__Task requirements__: Keep the wording of every entry intact in your copy, and omit the pictures.

Start of Data shown

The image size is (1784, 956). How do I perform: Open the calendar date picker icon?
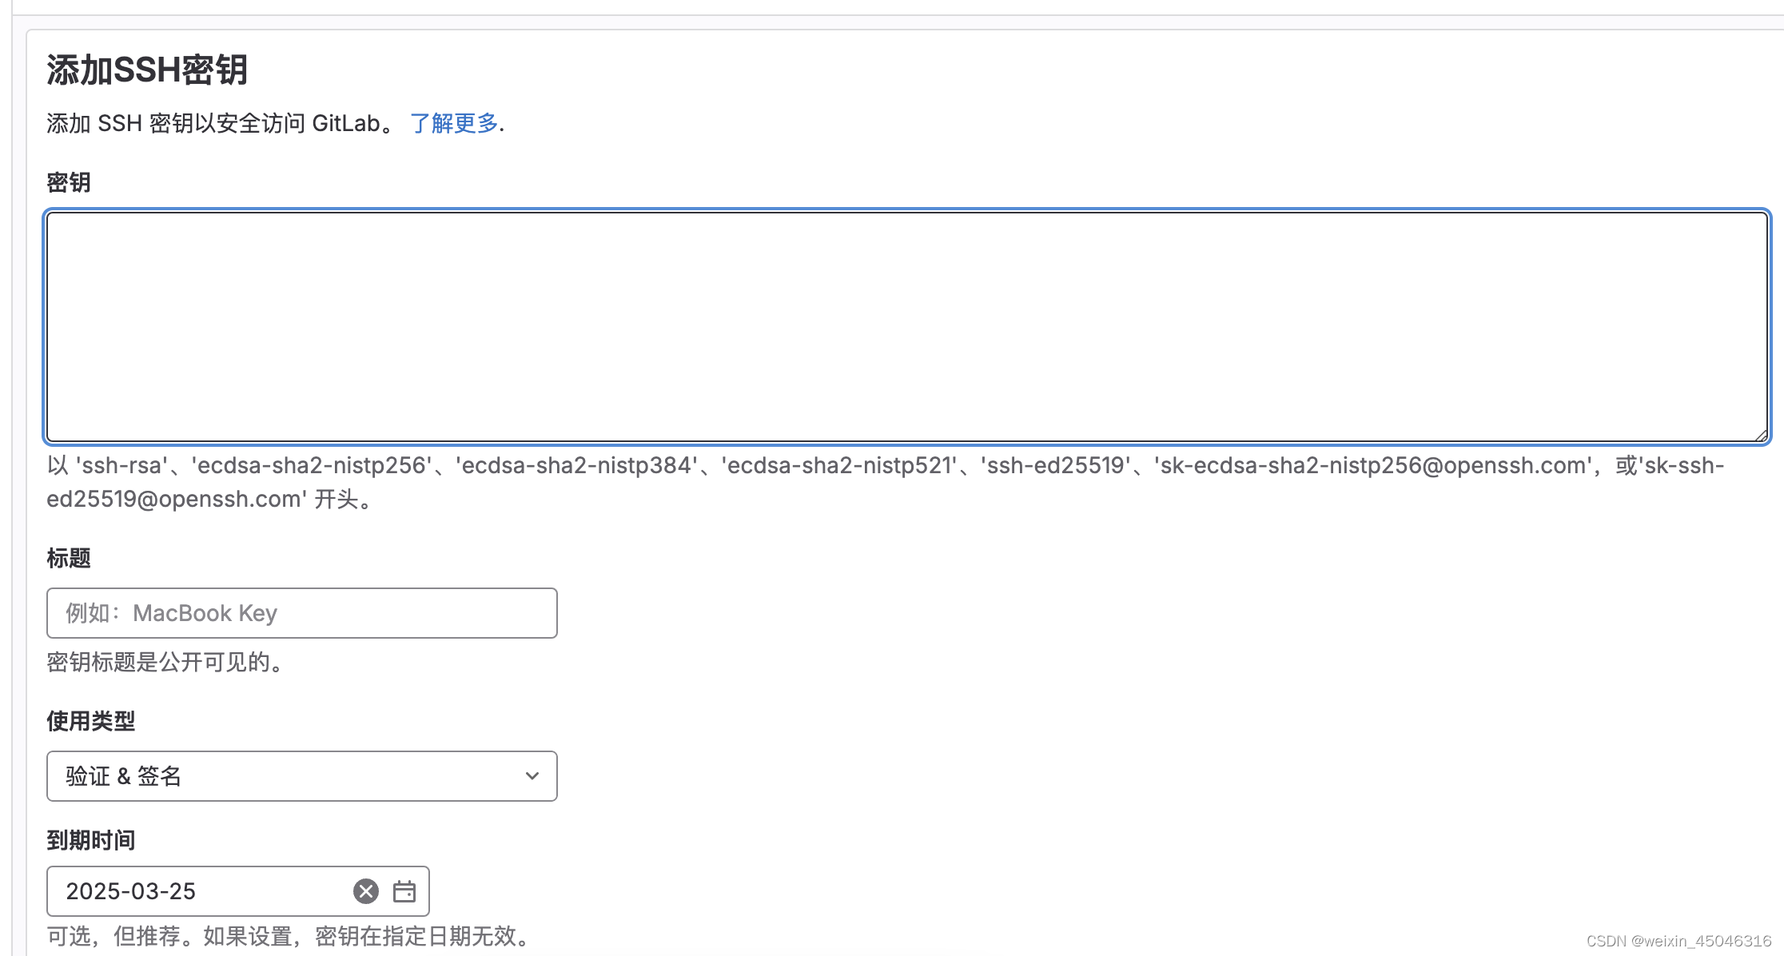coord(404,890)
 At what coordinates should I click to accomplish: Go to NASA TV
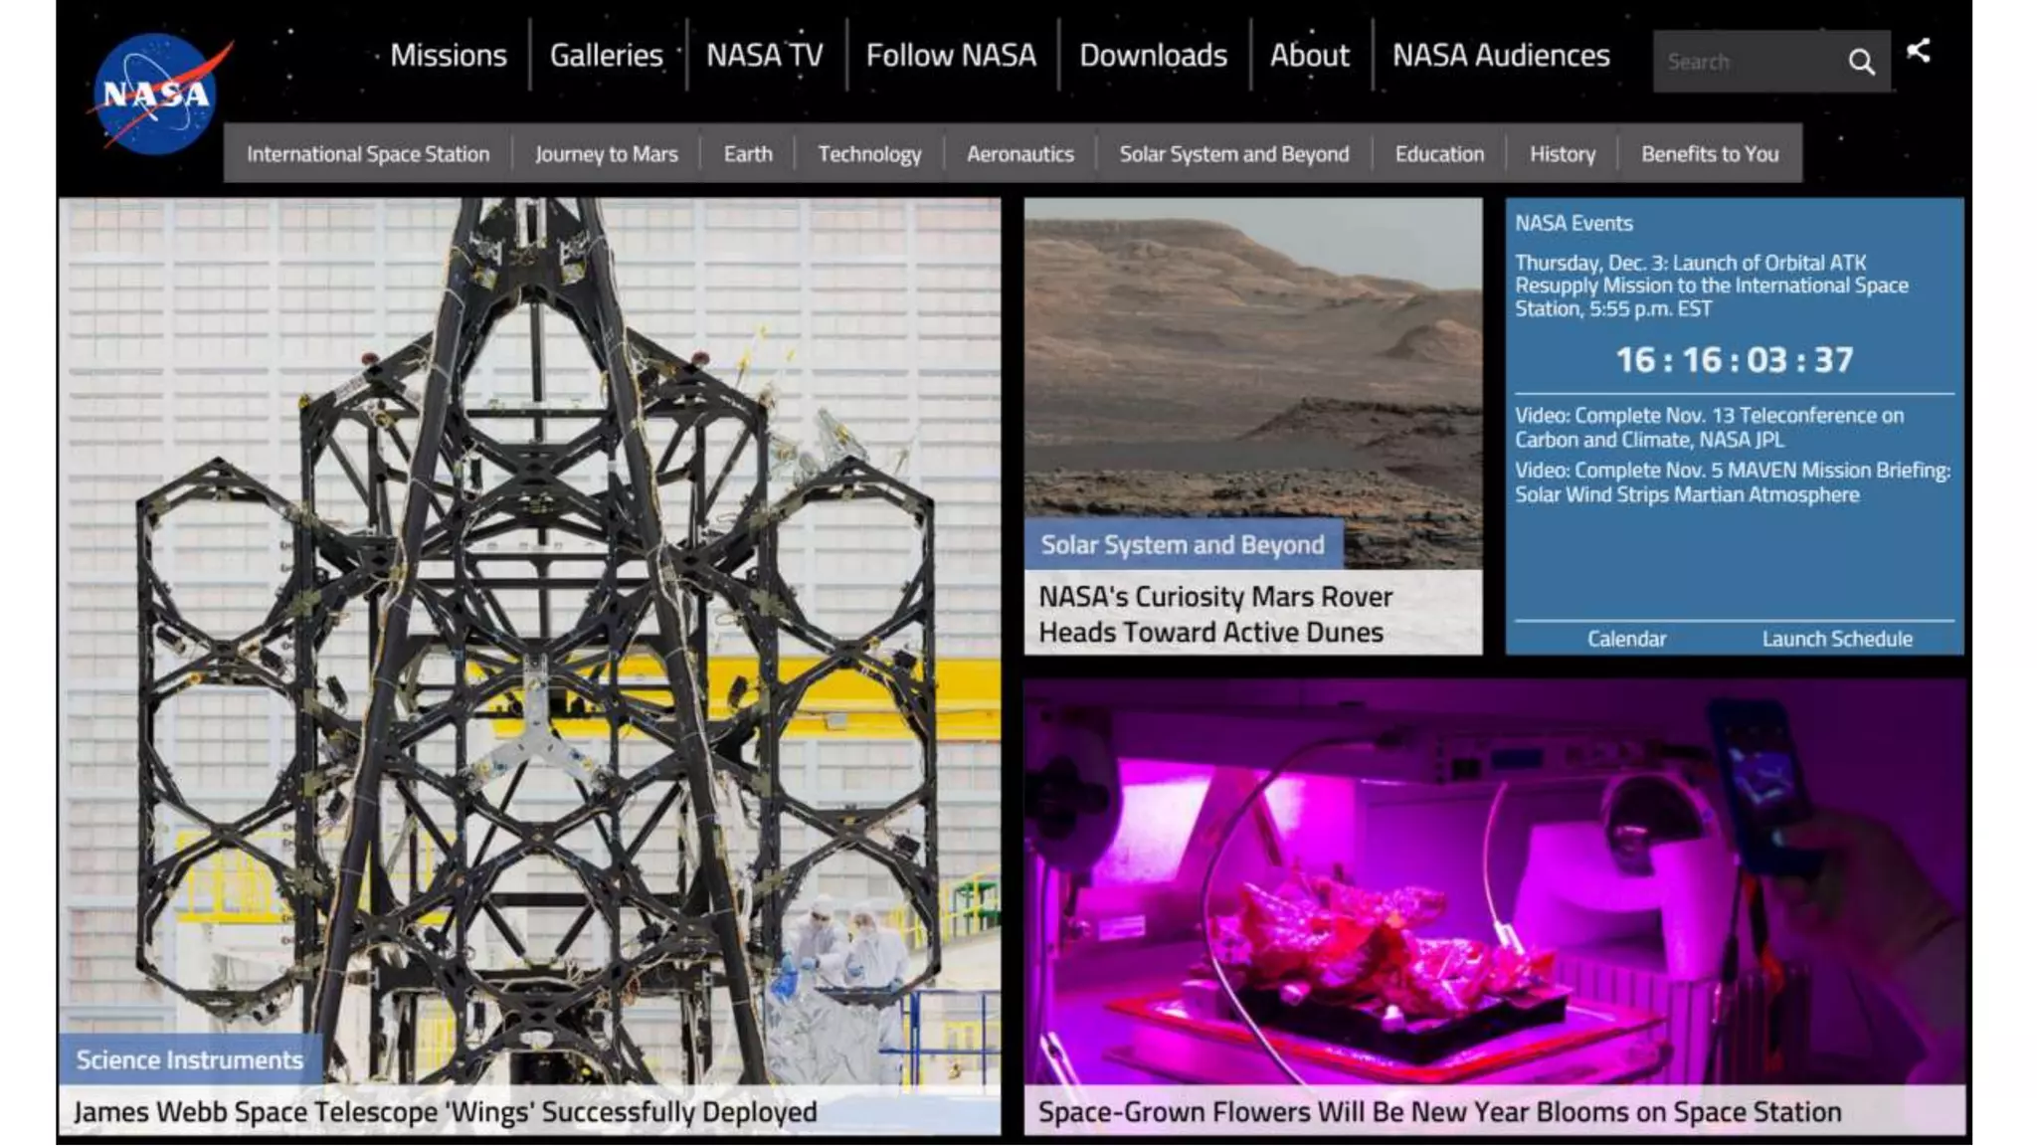(x=764, y=56)
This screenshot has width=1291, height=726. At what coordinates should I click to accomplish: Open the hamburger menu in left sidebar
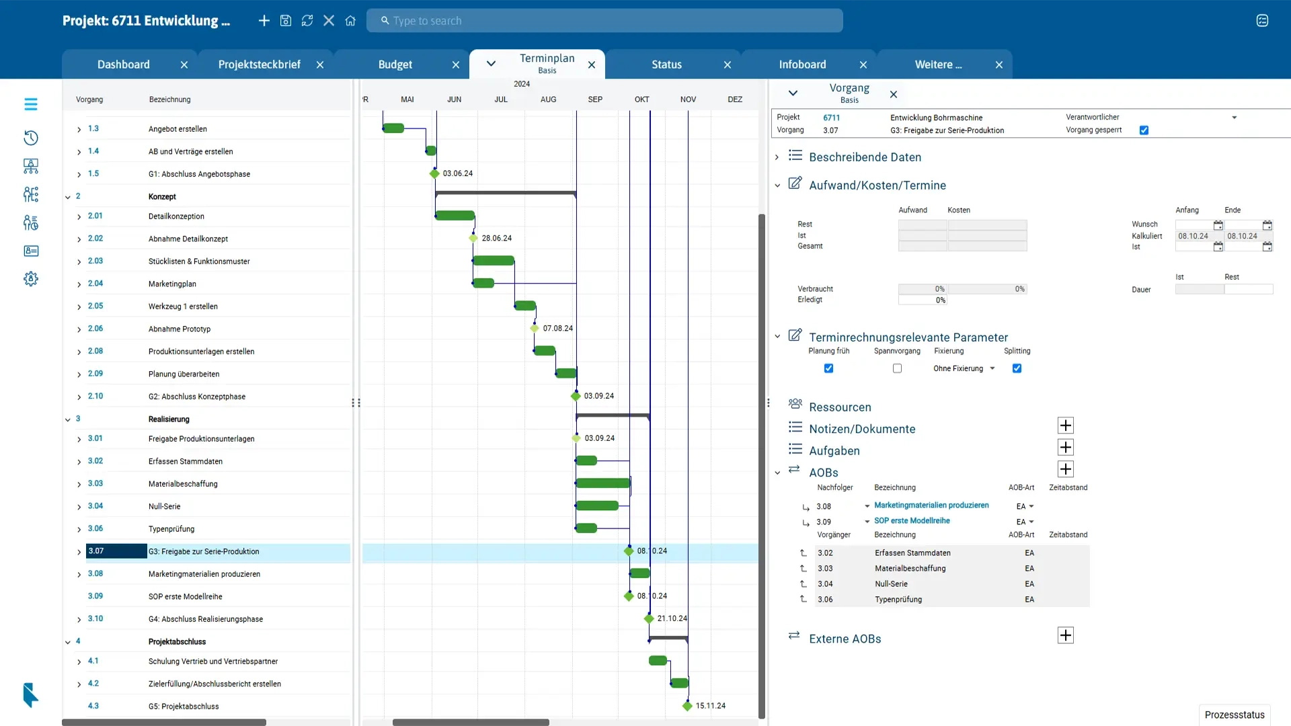31,104
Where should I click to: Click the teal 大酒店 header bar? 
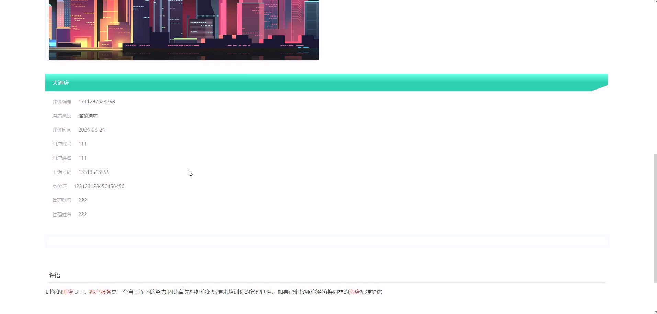pos(309,83)
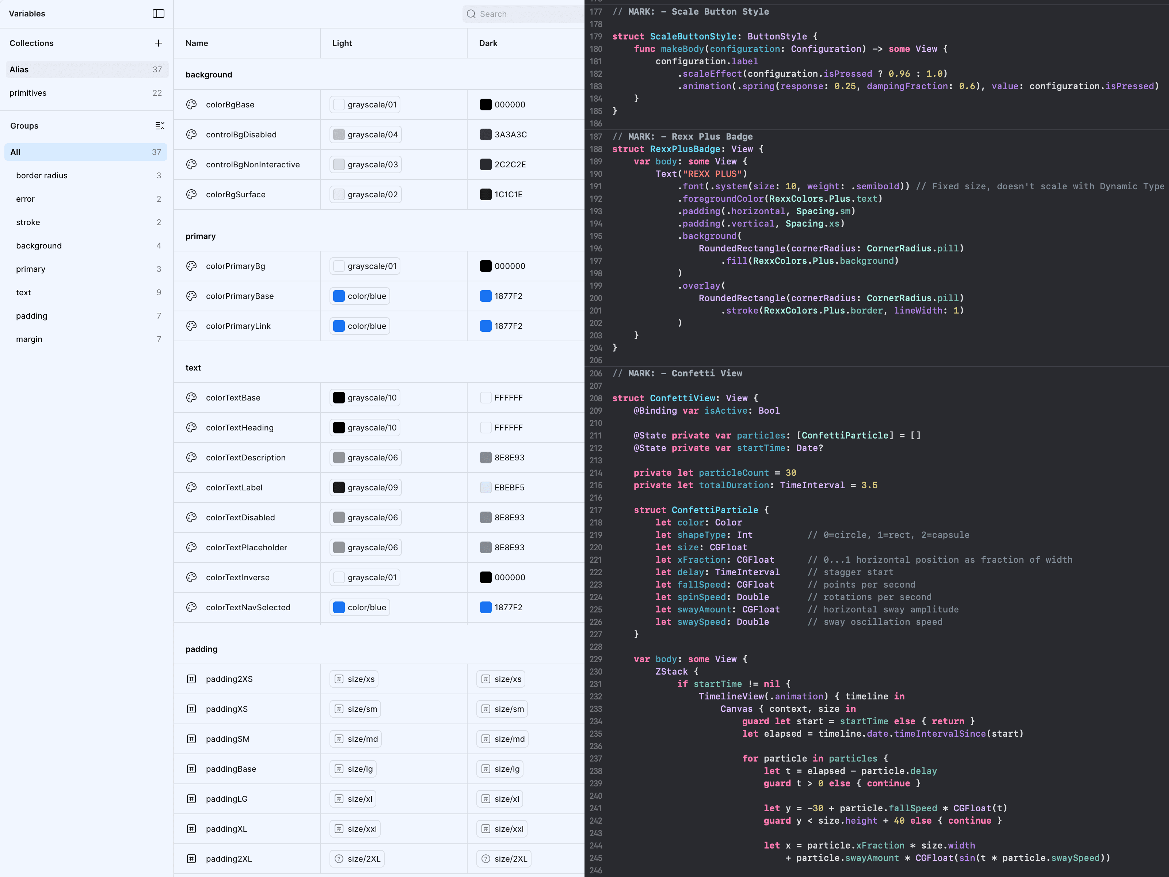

End of Data shown

__Response below__:
The image size is (1784, 956). How do I perform: Open the calendar date picker icon?
coord(404,890)
 At what coordinates should I click to accomplish: Go to NASA TV
(x=764, y=56)
This screenshot has width=1291, height=726. At what coordinates should I click to accomplish: Open the hamburger menu in left sidebar
31,104
Where should I click to: Click the teal 大酒店 header bar? 
pos(309,83)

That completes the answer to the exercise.